How the Dollar and Gold Moved in December
Gold and the US dollar are mostly inversely related to each other.
Jan. 3 2018, Updated 2:12 p.m. ET
Dollar slump
The relationship between gold and the US dollar is pretty clear. As the chart below depicts, gold and the US dollar are mostly inversely related to each other. The US Dollar Index (UUP) was down 0.10% on Tuesday, December 26, and has seen a five-day trailing loss of 0.2%. On a YTD (year-to-date) basis, it has fallen a massive 8.8%. Gold and silver have seen a YTD gain of 11.2% and 3.2%, respectively.

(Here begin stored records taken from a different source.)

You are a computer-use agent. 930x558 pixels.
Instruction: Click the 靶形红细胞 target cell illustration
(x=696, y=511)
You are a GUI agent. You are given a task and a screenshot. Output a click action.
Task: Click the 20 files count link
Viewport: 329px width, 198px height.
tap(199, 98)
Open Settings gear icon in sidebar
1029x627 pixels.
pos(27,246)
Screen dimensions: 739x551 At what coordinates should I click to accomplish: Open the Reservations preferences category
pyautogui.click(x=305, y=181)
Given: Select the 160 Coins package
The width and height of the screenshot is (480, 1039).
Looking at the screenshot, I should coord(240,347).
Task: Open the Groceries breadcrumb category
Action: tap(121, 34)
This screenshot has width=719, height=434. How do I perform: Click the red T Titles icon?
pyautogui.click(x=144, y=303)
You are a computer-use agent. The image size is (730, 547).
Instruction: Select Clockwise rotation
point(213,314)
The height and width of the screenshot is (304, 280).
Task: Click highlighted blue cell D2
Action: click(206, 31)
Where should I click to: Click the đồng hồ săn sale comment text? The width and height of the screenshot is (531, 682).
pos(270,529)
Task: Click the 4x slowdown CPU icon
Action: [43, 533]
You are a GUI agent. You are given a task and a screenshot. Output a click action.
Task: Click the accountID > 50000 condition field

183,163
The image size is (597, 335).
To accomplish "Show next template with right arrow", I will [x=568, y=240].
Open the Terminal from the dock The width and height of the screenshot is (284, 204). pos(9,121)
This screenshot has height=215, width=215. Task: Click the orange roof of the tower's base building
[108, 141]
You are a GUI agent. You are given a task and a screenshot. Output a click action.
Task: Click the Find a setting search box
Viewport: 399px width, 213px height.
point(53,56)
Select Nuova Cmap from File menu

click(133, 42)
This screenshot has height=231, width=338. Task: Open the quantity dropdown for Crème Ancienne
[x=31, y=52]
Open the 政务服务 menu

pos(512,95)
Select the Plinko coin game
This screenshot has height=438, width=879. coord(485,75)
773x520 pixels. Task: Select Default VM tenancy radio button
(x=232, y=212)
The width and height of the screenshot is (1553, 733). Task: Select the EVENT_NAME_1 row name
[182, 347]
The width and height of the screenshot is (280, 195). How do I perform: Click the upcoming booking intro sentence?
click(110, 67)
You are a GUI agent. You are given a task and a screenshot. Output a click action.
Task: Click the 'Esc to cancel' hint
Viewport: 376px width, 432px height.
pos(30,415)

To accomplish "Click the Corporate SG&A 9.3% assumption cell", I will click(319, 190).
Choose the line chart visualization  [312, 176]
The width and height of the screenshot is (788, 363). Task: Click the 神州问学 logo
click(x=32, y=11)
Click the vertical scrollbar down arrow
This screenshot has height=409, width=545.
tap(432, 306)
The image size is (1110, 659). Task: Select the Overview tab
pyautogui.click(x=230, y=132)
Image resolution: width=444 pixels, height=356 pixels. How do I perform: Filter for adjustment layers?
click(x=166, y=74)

The Physical Swiss Gold Shares (SGOL) and the Physical Silver Shares (SIVR) have also risen 11.1% and 3.4%, respectively.
Dollar denomination
The above chart shows the performance of gold versus the dollar during the past one month. The US dollar is tracked against a basket of six major world currencies including the Swiss franc, the Swedish krona, the euro, the pound, the Canadian dollar, and the Japanese yen. The DXY was at 93.27 as of December 26. Precious metals are dollar-based assets. They gain strength when the dollar drops. The lower dollar (UUP) means dollar-denominated assets are cheaper for investors from other countries.
Miners like Kinross Gold (KGC), Eldorado Gold (EGO), Alacer Gold (ASR), and Barrick Gold (ABX) have increased 5.1%, 11.9%, 8.5%, and 1.8%, respectively, on a five-day trailing basis. The weakness of the dollar could have a positive impact on miners along with precious metals.